Amanda Margaret Budden (born 9 May 1994) is an Irish footballer who plays as a goalkeeper for Shamrock Rovers and has appeared for the Republic of Ireland women's national team.

==Club career==
Budden is from Cork and began her soccer career with Wilton United. On 27 July 2008, she won the FAI Women's Under-14 National Cup, playing (outfield) in the final against Longford Town. On 7 August 2011, she kept goal in the FAI Women's Cup final, as Wilton United were defeated 3–1 by St Catherine's.

She joined newly-founded Cork Women's, one of the six teams that competed in the Women's National League's (WNL) inaugural 2011–12 season. On 13 November 2011, she made her debut in the new club's first league match; a 6–1 defeat by Peamount United.

Budden played in the 2017 FAI Women's Cup final, as Cork beat UCD Waves 1–0 at the Aviva Stadium in November 2017. Her best friend Clare Shine scored the winning goal. She transferred to Galway WFC ahead of the 2020 WNL season, which was delayed and truncated by the COVID-19 pandemic. For 2021 she joined Shelbourne.

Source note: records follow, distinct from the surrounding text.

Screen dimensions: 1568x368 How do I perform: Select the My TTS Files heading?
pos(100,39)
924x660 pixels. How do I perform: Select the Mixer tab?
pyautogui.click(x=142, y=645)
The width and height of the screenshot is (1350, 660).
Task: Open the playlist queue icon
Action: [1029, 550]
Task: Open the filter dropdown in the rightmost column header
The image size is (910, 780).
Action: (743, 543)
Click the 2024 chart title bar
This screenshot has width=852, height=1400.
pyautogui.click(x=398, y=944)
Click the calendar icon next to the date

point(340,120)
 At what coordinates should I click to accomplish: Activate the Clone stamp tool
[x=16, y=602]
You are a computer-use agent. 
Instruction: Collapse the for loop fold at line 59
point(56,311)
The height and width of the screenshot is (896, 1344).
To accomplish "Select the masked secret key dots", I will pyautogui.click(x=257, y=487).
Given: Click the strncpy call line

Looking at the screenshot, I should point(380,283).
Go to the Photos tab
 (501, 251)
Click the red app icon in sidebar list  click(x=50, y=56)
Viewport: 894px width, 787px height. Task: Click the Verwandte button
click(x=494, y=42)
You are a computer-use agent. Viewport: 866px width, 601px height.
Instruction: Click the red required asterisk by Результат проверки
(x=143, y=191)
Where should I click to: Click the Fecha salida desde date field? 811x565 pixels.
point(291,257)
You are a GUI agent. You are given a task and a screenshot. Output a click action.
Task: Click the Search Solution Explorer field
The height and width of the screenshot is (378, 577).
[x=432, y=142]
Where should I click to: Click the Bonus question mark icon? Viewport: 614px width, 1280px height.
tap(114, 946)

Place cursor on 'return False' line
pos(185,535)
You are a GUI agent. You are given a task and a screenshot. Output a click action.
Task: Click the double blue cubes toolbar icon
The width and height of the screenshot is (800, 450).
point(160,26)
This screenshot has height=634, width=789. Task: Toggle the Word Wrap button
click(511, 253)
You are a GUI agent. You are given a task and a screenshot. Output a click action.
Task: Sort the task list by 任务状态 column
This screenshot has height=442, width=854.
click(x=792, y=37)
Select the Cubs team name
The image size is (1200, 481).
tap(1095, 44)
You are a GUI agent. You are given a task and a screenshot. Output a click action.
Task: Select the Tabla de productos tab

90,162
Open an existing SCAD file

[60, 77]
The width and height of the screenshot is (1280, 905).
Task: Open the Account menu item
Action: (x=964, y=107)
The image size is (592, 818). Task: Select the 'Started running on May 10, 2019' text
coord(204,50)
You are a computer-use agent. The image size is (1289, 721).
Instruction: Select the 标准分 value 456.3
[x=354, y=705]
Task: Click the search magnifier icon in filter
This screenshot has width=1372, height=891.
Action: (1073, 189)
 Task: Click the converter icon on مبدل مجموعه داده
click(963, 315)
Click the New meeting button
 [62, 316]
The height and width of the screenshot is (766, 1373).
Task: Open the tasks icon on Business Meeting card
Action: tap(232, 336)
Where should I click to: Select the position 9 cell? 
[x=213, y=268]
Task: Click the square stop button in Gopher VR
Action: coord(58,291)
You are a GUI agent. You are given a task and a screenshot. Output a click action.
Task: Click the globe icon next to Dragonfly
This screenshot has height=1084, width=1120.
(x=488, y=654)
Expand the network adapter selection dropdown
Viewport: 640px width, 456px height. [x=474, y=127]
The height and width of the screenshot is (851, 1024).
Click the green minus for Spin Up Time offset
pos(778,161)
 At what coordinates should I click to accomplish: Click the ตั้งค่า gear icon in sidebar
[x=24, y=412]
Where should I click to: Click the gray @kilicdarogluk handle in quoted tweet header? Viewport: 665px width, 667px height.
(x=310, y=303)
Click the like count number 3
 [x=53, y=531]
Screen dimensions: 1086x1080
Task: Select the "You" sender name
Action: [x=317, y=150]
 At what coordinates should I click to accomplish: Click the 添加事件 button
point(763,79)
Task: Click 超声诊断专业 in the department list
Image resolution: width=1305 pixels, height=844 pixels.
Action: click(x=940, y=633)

At the end of a successful 2022 Women's National League campaign, in which she helped secure a League and Cup double for Shelbourne, Budden was among five players to leave the club for newly-reformed rivals Shamrock Rovers.

==International career==
In 2010, Budden was a member of the Republic of Ireland U-17 squad who were runners-up in the 2010 UEFA Women's Under-17 Championship and quarter-finalists in the 2010 FIFA U-17 Women's World Cup.

Budden has been capped for the senior Republic of Ireland national team, appearing for the team during the 2019 FIFA Women's World Cup qualifying cycle. In August 2018, with regular goalkeeper Marie Hourihan injured, Ireland coach Colin Bell gave Budden her debut in a 4–0 FIFA Women's World Cup qualifying win over Northern Ireland.

Shortly after making her national team debut, Budden took a year out of football to travel in North America.